Unilateral renal agenesis
More common than bilateral. Remaining kidney undergoes compensatory hypertrophy - usually this compensation is successful and normal kidney function is assured. May, however develop progressive pulmonary sclerosis.
Hypoplasia
Failure of the kidney to develop to normal weight. Decreased number of lobes and calyces. Usually unilateral.
Ectopic kidney
Most common abnormal position is the pelvic kidney. Usually retains normal function. Tortuous ureters can lead to predisposition to pyelonephritis.
Horseshoe kidney
Common congenital disorder. Fusion of the kidneys, usually at the lower pole. Increased risk for kidney obstruction - due to abnormal placement of the ureter, Kidney infections - associated with the vesicoureteral reflux, Kidney stones - deviant orientation of the kidney combined with slow urine flow.
General information of cystic disease of the kidney
Heterogenous group of diseases comprising hereditary, developmental but not hereditary, and acquired disorders.
Important to recognize for several reasons:
Common diagnostic problem for clinicians, radiologist and pathologist.
Some forms are major causes of chronic renal failure.
Are occasionally confused with malignancy.
Simple cysts
A fluid containing space on the cortical surface. They have no clinical significance. Can be the result of a scar for in the tubular system which compressed a tubular area - leading to dilation of the distal part and accumulation of urine.
Dialysis associated cystic kidney disorder
Occur in patients with end stage kidney disease.

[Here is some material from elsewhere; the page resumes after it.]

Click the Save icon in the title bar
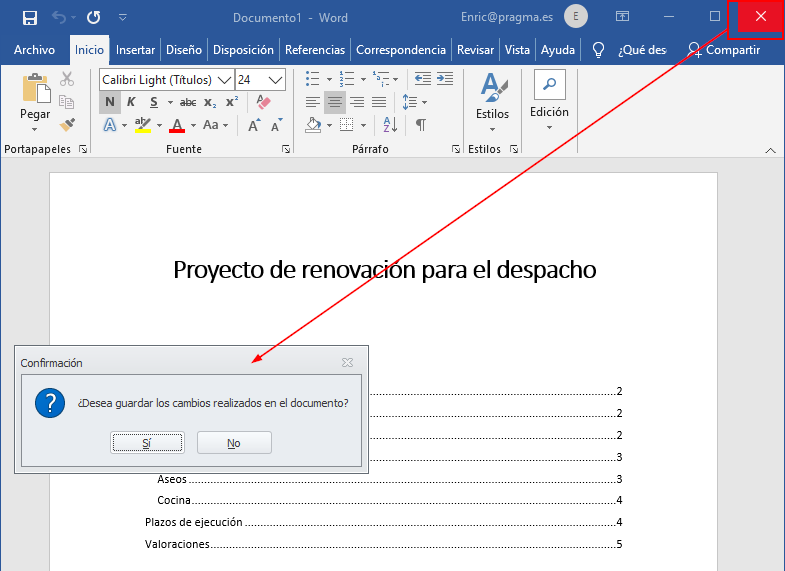30,17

Chronic kidney failure leads to medullary or cortical ischemia which will cause fibrosis and compression of one or more tubules - again this leads to dilation of the distal part of the tubular system.

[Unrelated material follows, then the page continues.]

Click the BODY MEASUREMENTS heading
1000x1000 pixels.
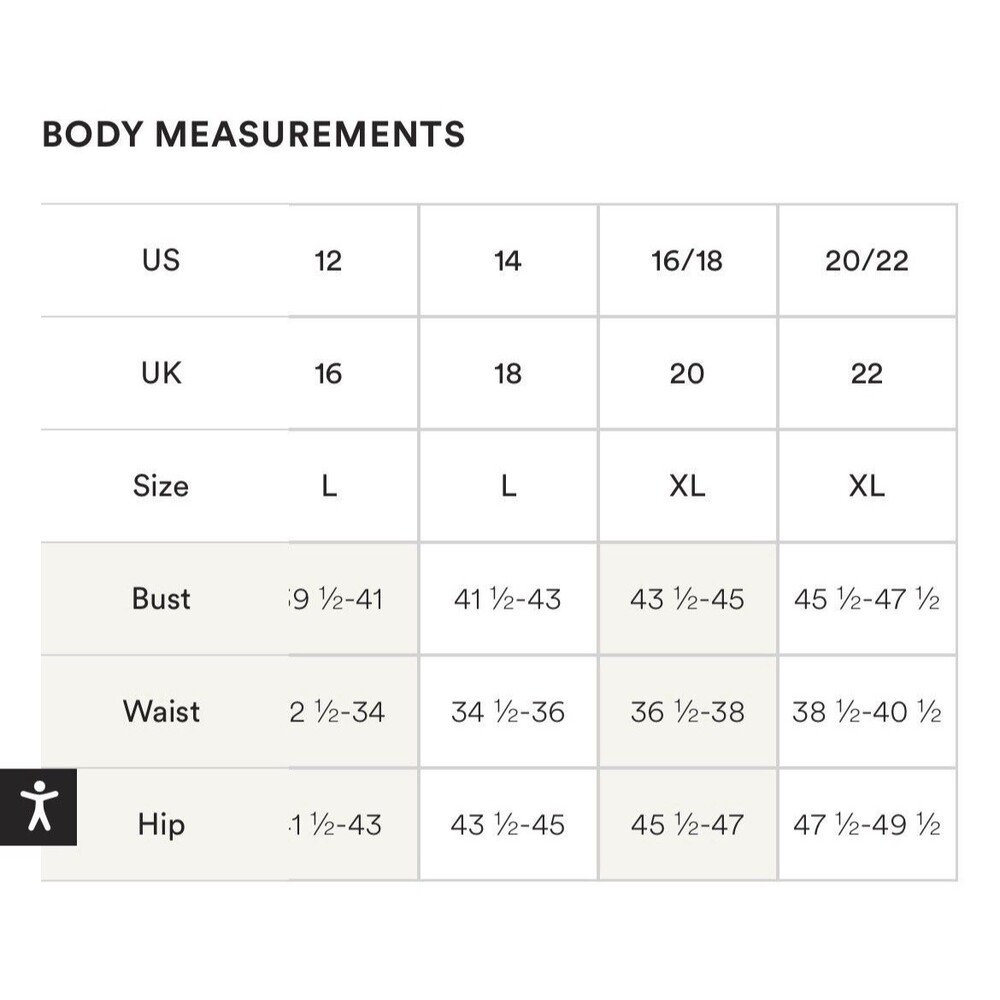tap(253, 135)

The cysts are present in both the medulla and the cortex and they may bleed, causing hematuria.
Autosomal dominant (adult) polycystic kidney disease
Multiple cysts on both kidneys. Can ultimately destroy the intervening parenchyma.

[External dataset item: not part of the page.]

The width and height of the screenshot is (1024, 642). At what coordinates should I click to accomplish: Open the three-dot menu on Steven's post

Pathogenesis of autosomal dominant polycystic kidney disease
Can be due to inheritance of at least two autosomal dominant genes: PKD1 and PKD2.
PKD1: 85-90% of the cases. Codes for Polycystic-1, which is involved in cell-cell and matrix-cell adhesion. Mutation of the leads to alterations in the epithelial tubular calls and to cyst formation.
PKD2: Encodes Polycystin-2. Polycystin-1 and -2 form a complex, therefor a mutation in either one leads to the formation of the disease.
PKD2 have however a slower progression than PKD1.
Morphology of autosomal dominant polycystic kidney disease
At the beginning of the disease there are functional nephrons that contain cysts which may arise at any level of the nephron. As the cysts enlarge they compress the parenchyma leading to ischemic atrophy of the intervening renal parenchyma. in the full-blown cases, the kidneys become very large.
Clinical course of autosomal dominant polycystic kidney disease
The disease can be asymptomatic until the 4th decade. After this it commonly presents pain, hematuria, hypertension, urinary infection, saccular aneurysm of the circle of willis (Berry aneurism), asymptomatic liver cysts.
Ultimately a fatal disease.
Autosomal recessive (childhood) polycystic kidney disease
Genetically differ from the adult type by having autosomal recessive inheritance. The mutated gene is called PKHD1, which codes for a membrane receptor protein called fibrocystin and is located on chromosome 6. The protein may be involved in the function of cilia in the tubular epithelial cells.
Morphology of autosomal recessive polycystic kidney disease
Numerous small cysts in the cortex and the medulla give the kidney a sponge-like appearance. the cysts originate from the collecting tubules.
In almost all cases, the cysts can be found in the liver as well.
These patients may die from either renal or hepatic failure. Those who survive infancy develop liver cirrhosis.